Friday, October 31, 2008

Praying Through the Tension


James 1:27 (the Message)

Real religion, the kind that passes muster before God the Father, is this: Reach out to the homeless and loveless in their plight, and guard against corruption from the godless world.

I read this passage first thing this morning, and I have been letting it work its way into my heart all day. I have to admit, it made me very uncomfortable. I am a thinker, a pray-er, more at home in the contemplative passages in the Bible. Commands to "reach out" are so action-oriented, often outside my comfort zone. In this verse, I can find myself in the words "guard against", as that is something I can do from my knees. I want to focus on that part of the verse, but he's clearly highlighting the preceding portion. "Reach out" is something I must get more involved with on a more practical level.

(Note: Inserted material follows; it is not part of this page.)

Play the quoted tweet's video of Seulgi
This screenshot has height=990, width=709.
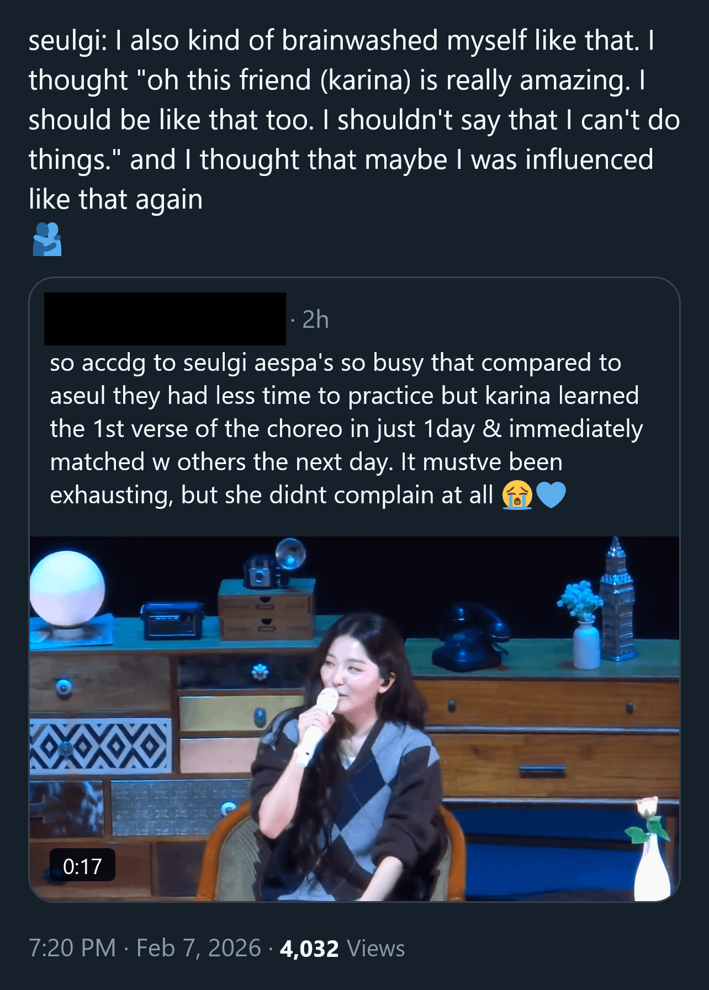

Could Jesus be pleased with my discomfort around this? I'm certain he is challenging me here. Because I find myself at his feet with so many questions, like "why do I find this so difficult?" and "could there be seasons in my life where I'm more contemplative and seasons when I'm more action-oriented?" and even, "if you've created me with a passion for the contemplative, won't this command be carried out by another, by someone whom you've placed this burden on their heart?" So far I have not gotten any neat and tidy answers. I must be meant to live with the tension. This I know for sure: there is no place I'd rather be with all these questions than face down at the feet of my Lord.